Do big boats tow big nets?

Reid, D. G.
Graham, N.
Rihan, D. J.
Kelly, E.
Gatt, I. R.
Griffin, F.
Gerritsen, H. D.
Kynoch, R. J.
Repository DOI
Publication Date
Reid, D. G. Graham, N.; Rihan, D. J.; Kelly, E.; Gatt, I. R.; Griffin, F.; Gerritsen, H. D.; Kynoch, R. J. (2011). Do big boats tow big nets?. ICES Journal of Marine Science 68 (8), 1663-1669
Fishing vessel capacity for trawlers is generally expressed in terms of length, tonnage, and engine power, assuming that a larger vessel has a greater fishing power. Management uses effort-control measures such as kW-day limits based on this assumption. Many studies have shown a weak and noisy relationship between effort and modelled catches, and explanatory models often require the inclusion of a skipper or vessel effect to explain the variance. A key element in this effect is the choice of gear size.
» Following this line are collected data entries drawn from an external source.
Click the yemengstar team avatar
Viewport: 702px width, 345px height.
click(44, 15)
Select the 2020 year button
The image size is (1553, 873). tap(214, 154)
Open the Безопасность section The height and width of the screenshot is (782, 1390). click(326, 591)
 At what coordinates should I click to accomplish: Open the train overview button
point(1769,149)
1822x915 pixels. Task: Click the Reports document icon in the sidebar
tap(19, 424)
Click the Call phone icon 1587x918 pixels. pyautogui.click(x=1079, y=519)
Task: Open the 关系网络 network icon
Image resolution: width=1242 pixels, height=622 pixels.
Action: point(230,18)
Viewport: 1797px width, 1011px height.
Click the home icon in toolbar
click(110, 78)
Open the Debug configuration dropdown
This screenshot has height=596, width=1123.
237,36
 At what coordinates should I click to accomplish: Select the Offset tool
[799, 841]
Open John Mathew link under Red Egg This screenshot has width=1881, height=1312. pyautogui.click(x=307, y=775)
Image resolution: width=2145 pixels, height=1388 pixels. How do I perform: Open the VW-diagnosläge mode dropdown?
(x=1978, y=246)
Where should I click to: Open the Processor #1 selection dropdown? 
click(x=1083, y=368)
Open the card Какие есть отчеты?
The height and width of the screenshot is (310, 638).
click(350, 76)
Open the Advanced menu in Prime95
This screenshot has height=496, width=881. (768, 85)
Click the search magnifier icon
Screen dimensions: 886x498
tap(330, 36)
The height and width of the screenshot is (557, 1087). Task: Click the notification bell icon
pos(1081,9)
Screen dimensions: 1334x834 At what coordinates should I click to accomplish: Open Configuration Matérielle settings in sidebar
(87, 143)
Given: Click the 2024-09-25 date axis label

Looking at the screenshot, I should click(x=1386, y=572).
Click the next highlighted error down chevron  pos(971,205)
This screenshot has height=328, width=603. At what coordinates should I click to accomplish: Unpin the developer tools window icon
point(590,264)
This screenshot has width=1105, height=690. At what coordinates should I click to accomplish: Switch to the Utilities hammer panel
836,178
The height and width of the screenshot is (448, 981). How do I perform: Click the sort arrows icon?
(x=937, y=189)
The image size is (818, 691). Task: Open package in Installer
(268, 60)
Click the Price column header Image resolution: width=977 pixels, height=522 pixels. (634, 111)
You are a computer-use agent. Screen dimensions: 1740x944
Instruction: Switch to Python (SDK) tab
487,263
Relationships are investigated between metrics of the vessel (length, tonnage, and power) and the gear towed (length of groundgear, or circumference of the net opening) in Scottish and Irish whitefish, Nephrops, and pelagic otter trawlers. Often, the vessel size did not correlate with that of the gear, or did so only for smaller vessels (<1000 hp). The key implication is that effort management based on vessel metrics alone is not appropriate, because it is a poor predictor for gear size, and hence for fishing power. Effort restrictions may actually encourage the adoption of larger gears for a given vessel, to maximize the value of a limited-time resource.